I back up, my hip bumping against a shelf. “Jaxon, what are you doing?”

“What I should’ve done a long time ago.”

He closes the distance between us, his body crowding mine. I’m surrounded by him—his heat, his scent, the sheer magnitude of his presence.

“Why are you fighting this, Tori?” His eyes search mine, intense and unrelenting. “Why are you fightingus?”

“There is no us,” I breathe, but even I can hear the uncertainty in my voice.

His hand comes up, cupping my cheek. I lean into the touch, my eyes fluttering closed.

“Isn’t there?” His thumb brushes over my lower lip, and I barely suppress a shudder. “Tell me you don’t feel it. This thing between us.”

I can’t. I can’t tell him that, because it would be a lie. And I’m so tired of lying, even to myself.

“Jaxon...” It’s a plea, a prayer, a surrender.

He leans in, his forehead resting against mine. “Stop fighting it, sweetheart. Just let go.”

And God help me, I want to. I want to sink into him, to let the fire consume me. But the rational part of my brain, the part that’s clinging to professionalism like a life raft, won’t let me.

“I can’t,” I whisper, even as my body arches towards his. “We can’t.”

“We can.” His lips hover over mine, a hairsbreadth away. “Wewill.”

The room shrinks around us, the world narrowing to this moment, to the electric space between our mouths.

His gaze drops to my lips. “If we can’t, then stop me.”

“You should leave,” I whisper.

“Should I? Because you’ve been looking at me like you’re dying to know how I taste.”

Kiss me, I think wildly. Kiss me, and damn the consequences.

But the consequences loom large, a bucket of icy reality waiting to douse the flames.

This is madness. This is a mistake.

A mistake I’m about to make anyway.

Just as his lips brush mine, feather-light and searing, my knees weaken, and I grip his jersey for balance.

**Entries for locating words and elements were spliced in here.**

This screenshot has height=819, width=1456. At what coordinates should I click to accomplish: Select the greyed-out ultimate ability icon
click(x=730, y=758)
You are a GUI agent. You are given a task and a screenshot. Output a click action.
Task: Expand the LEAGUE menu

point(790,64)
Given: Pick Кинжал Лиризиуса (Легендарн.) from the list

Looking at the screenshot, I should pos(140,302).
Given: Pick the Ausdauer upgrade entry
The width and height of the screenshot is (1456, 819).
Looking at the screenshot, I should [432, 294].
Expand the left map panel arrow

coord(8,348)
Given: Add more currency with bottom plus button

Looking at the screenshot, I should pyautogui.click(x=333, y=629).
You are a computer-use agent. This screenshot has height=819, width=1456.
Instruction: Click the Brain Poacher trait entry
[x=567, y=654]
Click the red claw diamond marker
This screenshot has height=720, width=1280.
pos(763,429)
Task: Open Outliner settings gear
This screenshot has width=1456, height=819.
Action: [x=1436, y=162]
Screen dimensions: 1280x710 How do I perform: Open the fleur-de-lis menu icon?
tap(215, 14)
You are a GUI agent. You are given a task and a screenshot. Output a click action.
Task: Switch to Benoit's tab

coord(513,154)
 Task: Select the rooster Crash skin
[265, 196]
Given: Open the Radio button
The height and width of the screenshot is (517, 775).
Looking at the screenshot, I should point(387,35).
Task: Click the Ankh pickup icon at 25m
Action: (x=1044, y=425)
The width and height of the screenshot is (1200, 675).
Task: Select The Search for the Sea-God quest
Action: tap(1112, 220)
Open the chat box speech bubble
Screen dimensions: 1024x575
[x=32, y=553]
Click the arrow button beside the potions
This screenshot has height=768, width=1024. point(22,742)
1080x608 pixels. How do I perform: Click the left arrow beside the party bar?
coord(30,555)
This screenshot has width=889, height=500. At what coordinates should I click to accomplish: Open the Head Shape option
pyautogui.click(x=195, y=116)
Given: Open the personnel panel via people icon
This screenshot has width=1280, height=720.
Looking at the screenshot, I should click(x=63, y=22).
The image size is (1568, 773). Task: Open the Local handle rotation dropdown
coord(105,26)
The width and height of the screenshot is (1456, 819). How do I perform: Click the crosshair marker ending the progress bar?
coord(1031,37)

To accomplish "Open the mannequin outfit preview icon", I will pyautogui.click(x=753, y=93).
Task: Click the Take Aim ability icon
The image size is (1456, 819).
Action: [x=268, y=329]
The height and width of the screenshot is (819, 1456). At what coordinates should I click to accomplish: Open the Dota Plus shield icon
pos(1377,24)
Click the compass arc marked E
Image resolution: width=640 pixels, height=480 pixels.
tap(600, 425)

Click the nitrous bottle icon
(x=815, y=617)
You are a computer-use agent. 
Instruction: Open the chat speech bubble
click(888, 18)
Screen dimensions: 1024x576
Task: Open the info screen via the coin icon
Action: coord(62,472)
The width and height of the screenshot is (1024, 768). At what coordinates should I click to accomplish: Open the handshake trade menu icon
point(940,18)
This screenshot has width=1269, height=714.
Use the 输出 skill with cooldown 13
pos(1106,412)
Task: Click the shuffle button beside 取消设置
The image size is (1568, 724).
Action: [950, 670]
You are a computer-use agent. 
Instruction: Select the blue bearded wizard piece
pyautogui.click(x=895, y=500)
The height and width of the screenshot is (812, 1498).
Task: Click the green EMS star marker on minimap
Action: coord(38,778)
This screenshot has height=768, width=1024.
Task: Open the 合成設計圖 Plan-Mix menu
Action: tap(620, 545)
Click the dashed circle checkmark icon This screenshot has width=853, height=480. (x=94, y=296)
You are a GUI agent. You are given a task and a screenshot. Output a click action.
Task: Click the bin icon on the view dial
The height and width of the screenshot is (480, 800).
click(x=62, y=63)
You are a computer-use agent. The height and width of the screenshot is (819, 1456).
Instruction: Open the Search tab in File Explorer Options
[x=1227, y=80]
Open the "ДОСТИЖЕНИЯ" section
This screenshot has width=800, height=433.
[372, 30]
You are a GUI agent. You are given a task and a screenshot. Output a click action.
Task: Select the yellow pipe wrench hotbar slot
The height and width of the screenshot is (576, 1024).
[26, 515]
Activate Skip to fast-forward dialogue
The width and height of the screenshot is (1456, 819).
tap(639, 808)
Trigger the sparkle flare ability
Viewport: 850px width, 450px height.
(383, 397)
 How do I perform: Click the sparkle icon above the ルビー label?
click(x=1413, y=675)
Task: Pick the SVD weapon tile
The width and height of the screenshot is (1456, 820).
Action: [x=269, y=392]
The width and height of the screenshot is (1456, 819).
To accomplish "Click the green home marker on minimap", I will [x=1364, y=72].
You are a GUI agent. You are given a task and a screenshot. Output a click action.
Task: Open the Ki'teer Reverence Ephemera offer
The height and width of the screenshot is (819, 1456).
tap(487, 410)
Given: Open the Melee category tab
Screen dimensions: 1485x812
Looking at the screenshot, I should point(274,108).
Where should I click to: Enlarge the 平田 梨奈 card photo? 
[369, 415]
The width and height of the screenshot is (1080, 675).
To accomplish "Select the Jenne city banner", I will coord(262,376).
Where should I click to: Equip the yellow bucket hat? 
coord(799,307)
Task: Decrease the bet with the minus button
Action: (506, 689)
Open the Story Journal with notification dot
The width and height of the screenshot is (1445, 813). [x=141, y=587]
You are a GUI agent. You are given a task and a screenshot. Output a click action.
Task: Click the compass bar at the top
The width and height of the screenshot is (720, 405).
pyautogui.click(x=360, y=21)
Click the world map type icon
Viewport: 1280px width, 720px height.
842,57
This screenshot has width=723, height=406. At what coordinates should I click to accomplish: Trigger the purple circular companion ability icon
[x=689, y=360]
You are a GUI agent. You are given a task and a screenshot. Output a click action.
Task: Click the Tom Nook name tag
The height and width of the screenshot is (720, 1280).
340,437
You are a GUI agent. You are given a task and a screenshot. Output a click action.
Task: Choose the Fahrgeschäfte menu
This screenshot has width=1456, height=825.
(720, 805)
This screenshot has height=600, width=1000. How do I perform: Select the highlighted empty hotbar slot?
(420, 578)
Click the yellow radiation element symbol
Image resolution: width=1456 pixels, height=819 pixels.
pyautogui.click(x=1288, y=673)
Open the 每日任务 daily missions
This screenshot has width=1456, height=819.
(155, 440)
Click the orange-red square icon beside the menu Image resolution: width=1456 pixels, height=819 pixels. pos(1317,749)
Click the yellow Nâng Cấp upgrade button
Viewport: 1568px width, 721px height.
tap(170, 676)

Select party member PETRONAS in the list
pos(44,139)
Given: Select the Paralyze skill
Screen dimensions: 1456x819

“Tell me to stop,” he breathes.

I shove him away. Hard.

He stumbles back, surprise and confusion warring on his face. “Tori, what—”

I’m already bolting, my heels clattering against the concrete floor as I flee the equipment room like the hounds of hell are on my heels.

I’m in the hallway, but the room—the moment—is still around me, still in me, my entire body thrumming from the closeness, the almost of it all. A mistake, I tell myself as I flee. This is a mistake.

This is stupid, stupid, stupid.

Stupid, stupid, stupid. The word pounds in my head with each frantic step. What was I thinking, letting him get that close? Letting myself get swept up in the moment, in the heat of his gaze and the promise of his touch?